>>>>>
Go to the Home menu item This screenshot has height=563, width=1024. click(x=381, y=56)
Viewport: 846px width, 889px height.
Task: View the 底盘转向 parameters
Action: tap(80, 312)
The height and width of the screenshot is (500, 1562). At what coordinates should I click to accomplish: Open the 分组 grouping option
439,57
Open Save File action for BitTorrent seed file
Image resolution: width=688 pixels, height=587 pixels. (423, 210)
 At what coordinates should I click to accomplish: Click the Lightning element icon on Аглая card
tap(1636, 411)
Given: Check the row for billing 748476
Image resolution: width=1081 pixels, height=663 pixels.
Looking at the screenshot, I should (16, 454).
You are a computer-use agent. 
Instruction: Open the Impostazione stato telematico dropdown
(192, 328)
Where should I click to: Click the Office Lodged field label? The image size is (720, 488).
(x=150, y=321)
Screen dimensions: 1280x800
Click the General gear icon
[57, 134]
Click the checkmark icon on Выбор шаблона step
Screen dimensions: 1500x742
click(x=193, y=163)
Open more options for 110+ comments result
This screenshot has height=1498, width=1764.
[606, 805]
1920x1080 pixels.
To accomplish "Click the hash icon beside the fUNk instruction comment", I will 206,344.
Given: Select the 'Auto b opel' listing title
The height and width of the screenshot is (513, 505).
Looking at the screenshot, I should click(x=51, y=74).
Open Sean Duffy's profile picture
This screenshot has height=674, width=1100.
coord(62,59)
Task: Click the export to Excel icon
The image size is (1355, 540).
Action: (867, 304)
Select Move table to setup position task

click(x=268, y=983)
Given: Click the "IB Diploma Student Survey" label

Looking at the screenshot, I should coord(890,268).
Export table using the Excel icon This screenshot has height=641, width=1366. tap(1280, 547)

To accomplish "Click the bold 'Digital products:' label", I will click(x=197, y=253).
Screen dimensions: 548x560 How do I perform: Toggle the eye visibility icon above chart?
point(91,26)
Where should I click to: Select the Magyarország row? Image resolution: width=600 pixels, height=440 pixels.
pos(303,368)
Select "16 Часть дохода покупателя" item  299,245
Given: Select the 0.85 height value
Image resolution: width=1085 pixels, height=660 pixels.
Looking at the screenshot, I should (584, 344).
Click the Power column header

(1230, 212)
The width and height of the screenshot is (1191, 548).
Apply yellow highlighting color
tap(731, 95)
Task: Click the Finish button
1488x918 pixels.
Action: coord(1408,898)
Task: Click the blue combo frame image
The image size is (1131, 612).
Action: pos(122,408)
<<<<<
ACTIVITY:
This task calls for every entry above to be transcribed exactly.

COMPLETED TASK:
Go to the Home menu item This screenshot has height=563, width=1024. click(x=381, y=56)
Viewport: 846px width, 889px height.
Task: View the 底盘转向 parameters
Action: tap(80, 312)
The height and width of the screenshot is (500, 1562). At what coordinates should I click to accomplish: Open the 分组 grouping option
439,57
Open Save File action for BitTorrent seed file
Image resolution: width=688 pixels, height=587 pixels. (423, 210)
 At what coordinates should I click to accomplish: Click the Lightning element icon on Аглая card
tap(1636, 411)
Given: Check the row for billing 748476
Image resolution: width=1081 pixels, height=663 pixels.
Looking at the screenshot, I should (16, 454).
You are a computer-use agent. 
Instruction: Open the Impostazione stato telematico dropdown
(192, 328)
Where should I click to: Click the Office Lodged field label? The image size is (720, 488).
(x=150, y=321)
Screen dimensions: 1280x800
Click the General gear icon
[57, 134]
Click the checkmark icon on Выбор шаблона step
Screen dimensions: 1500x742
click(x=193, y=163)
Open more options for 110+ comments result
This screenshot has height=1498, width=1764.
[606, 805]
1920x1080 pixels.
To accomplish "Click the hash icon beside the fUNk instruction comment", I will 206,344.
Given: Select the 'Auto b opel' listing title
The height and width of the screenshot is (513, 505).
Looking at the screenshot, I should click(x=51, y=74).
Open Sean Duffy's profile picture
This screenshot has height=674, width=1100.
coord(62,59)
Task: Click the export to Excel icon
The image size is (1355, 540).
Action: (867, 304)
Select Move table to setup position task

click(x=268, y=983)
Given: Click the "IB Diploma Student Survey" label

Looking at the screenshot, I should coord(890,268).
Export table using the Excel icon This screenshot has height=641, width=1366. tap(1280, 547)

To accomplish "Click the bold 'Digital products:' label", I will click(x=197, y=253).
Screen dimensions: 548x560 How do I perform: Toggle the eye visibility icon above chart?
point(91,26)
Where should I click to: Select the Magyarország row? Image resolution: width=600 pixels, height=440 pixels.
pos(303,368)
Select "16 Часть дохода покупателя" item  299,245
Given: Select the 0.85 height value
Image resolution: width=1085 pixels, height=660 pixels.
Looking at the screenshot, I should (584, 344).
Click the Power column header

(1230, 212)
The width and height of the screenshot is (1191, 548).
Apply yellow highlighting color
tap(731, 95)
Task: Click the Finish button
1488x918 pixels.
Action: coord(1408,898)
Task: Click the blue combo frame image
The image size is (1131, 612).
Action: pos(122,408)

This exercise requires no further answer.